Wilson died last month at the age of 37 after he was hit on the helmet by flying debris from a car he was following in the closing laps of a race at Pennsylvania's Pocono Raceway.
The Briton, who also raced in Formula One for the Minardi team that is now Toro Rosso, was a seven-time winner in the US series.
He was the first IndyCar driver to die following a race incident since fellow Briton Dan Wheldon in a crash at Las Vegas in October 2011.
Formula One drivers held a minute's silence for Wilson at Monza last Sunday before the Italian Grand Prix and also carried stickers in his memory on their helmets.
"Justin Wilson is one of the greatest human beings I have ever, ever met in my life. Wonderful driver, but a great human being, such a good guy. I think that the show of support today shows that," said Dario Franchitti.
"There was that sort of duel personality -- an absolute tiger in the car and out of the car just an absolute laid back gentleman."
Webber, who left Formula One at the end of 2013, remembered Wilson - ironically nicknamed "Badass" - as a gentle giant.
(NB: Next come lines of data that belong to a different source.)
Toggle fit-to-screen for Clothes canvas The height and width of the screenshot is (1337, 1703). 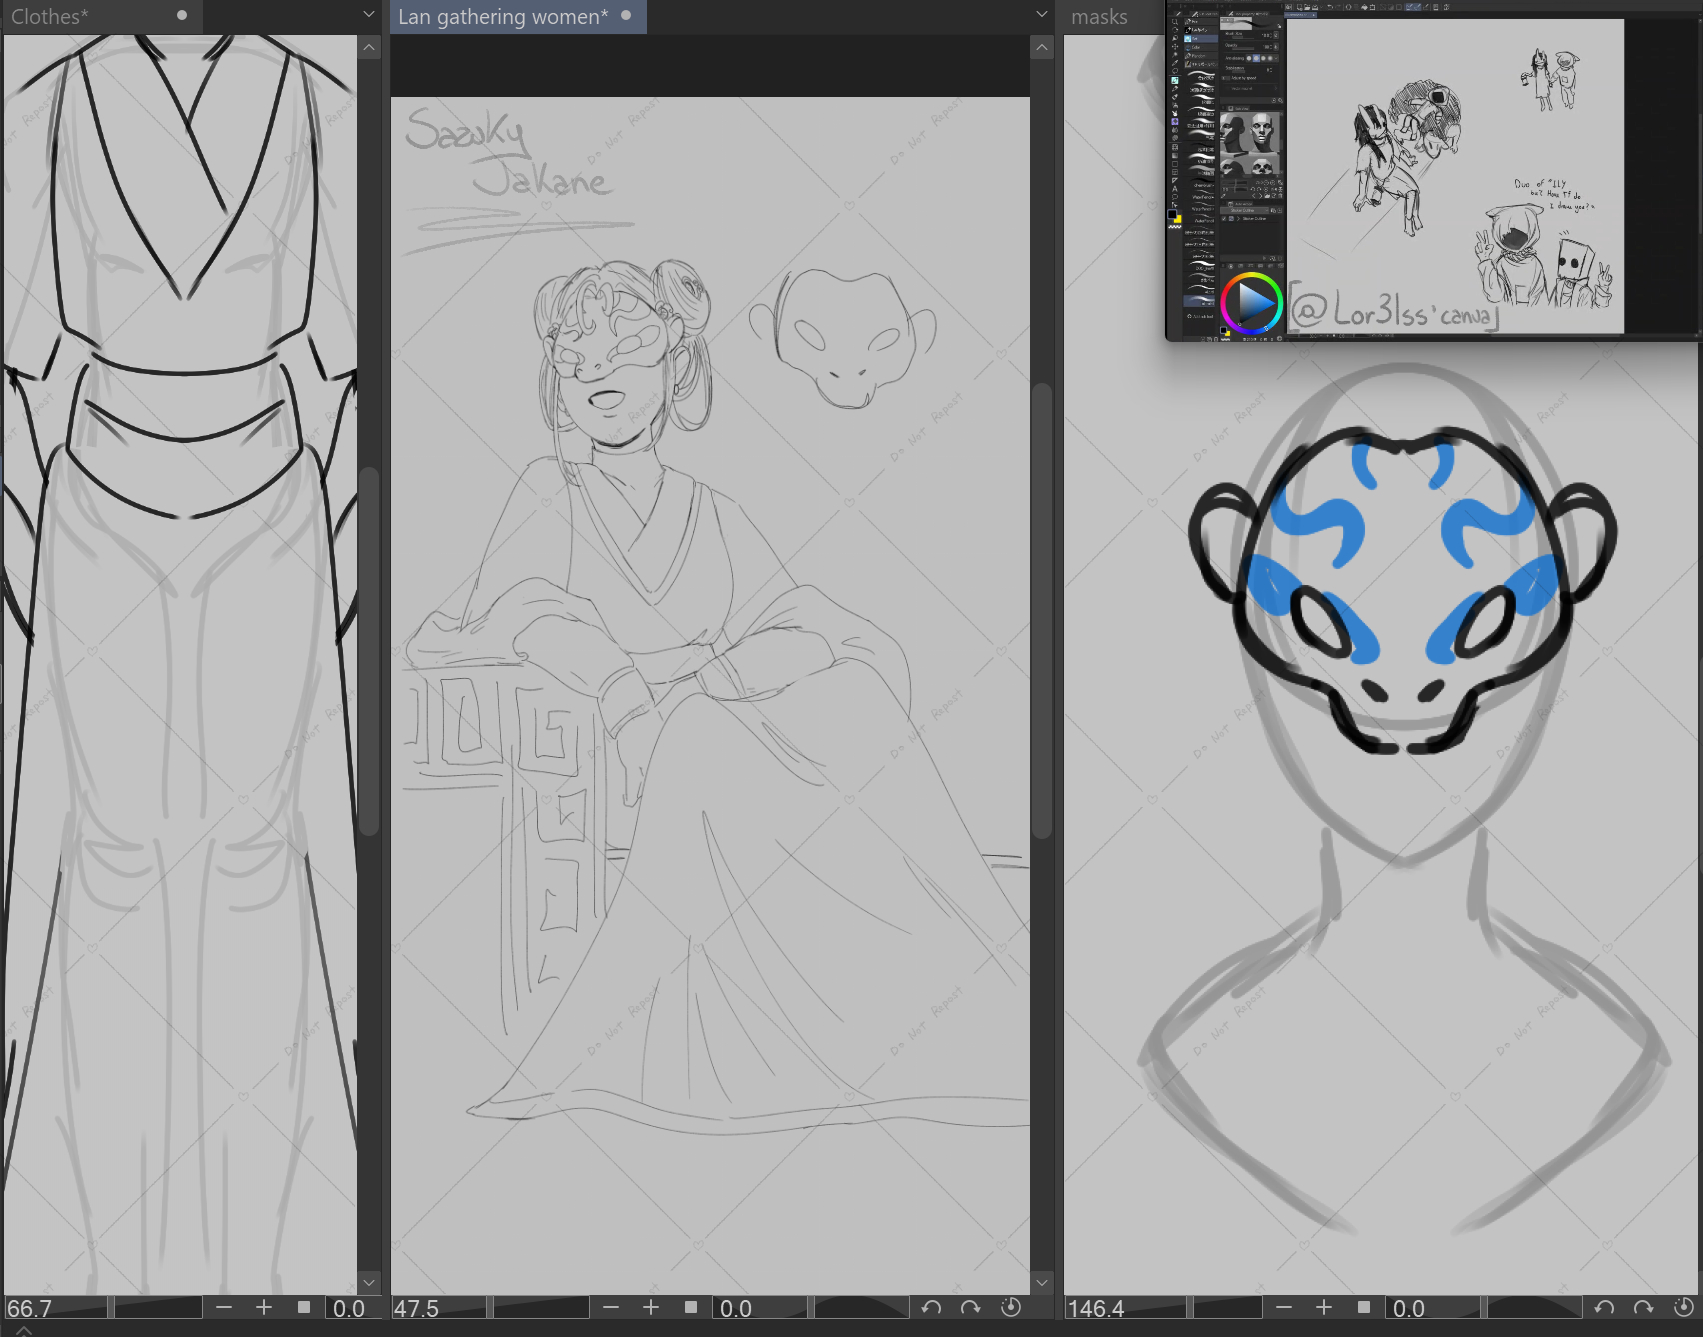(x=304, y=1308)
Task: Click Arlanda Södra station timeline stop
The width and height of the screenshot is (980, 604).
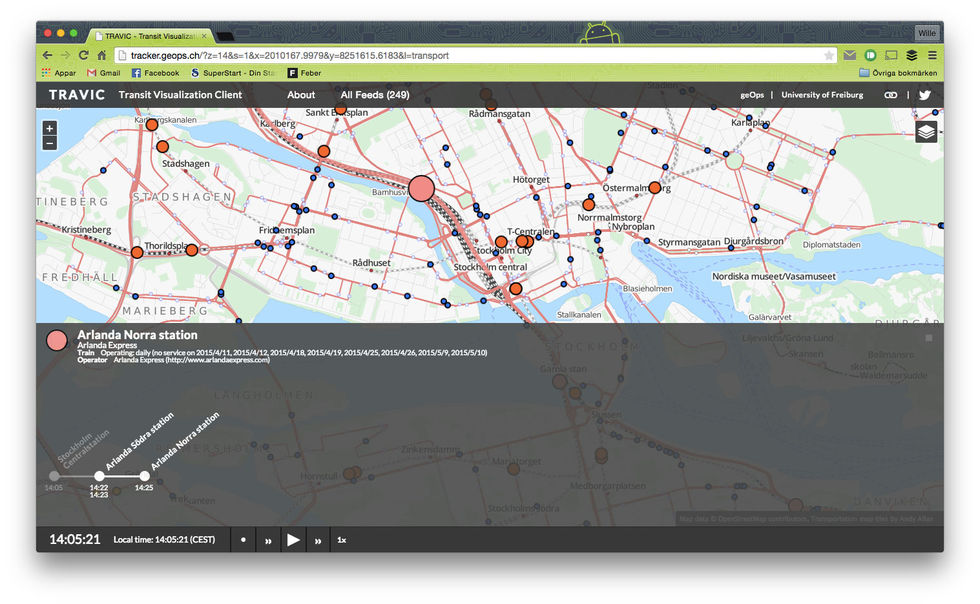Action: coord(99,476)
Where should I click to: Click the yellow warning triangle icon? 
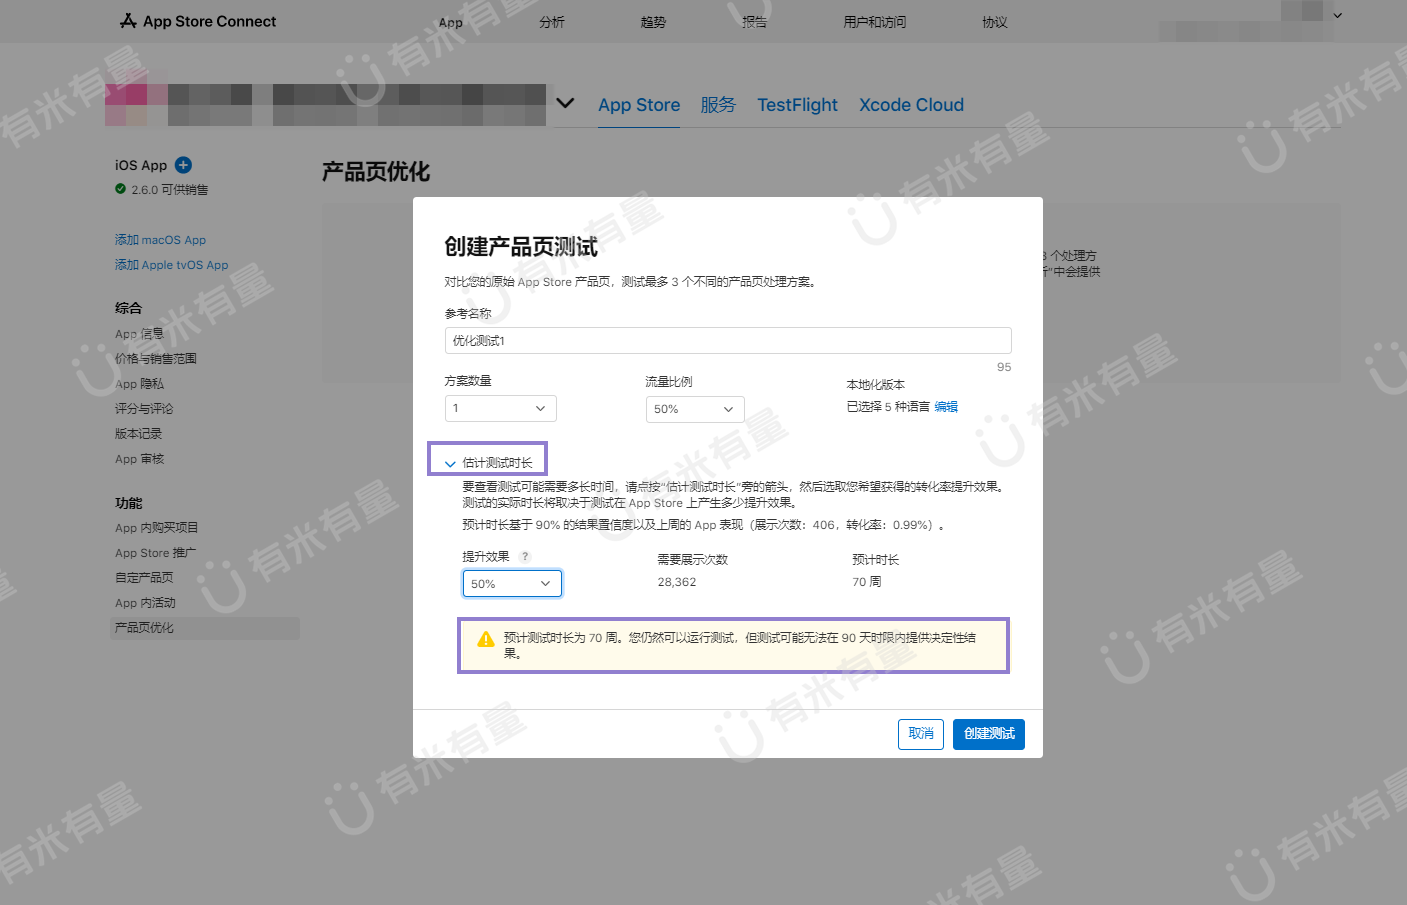pyautogui.click(x=486, y=639)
"He was such a good guy to race against, he was so accurate with his passing moves, he was a tough competitor," he told reporters.
"A bit of a Jekyll and Hyde, if you like, in and out of the cockpit because he was such a warm and generous character out of the car. He always cared for other people, what other people were up to, and nothing was ever too much of a chore for him."
Wilson's death has reopened a debate within IndyCar and Formula One about the possibility of introducing closed cockpits to protect drivers from head injuries.
Webber, who now races in sportscars for Porsche, has backed such a move.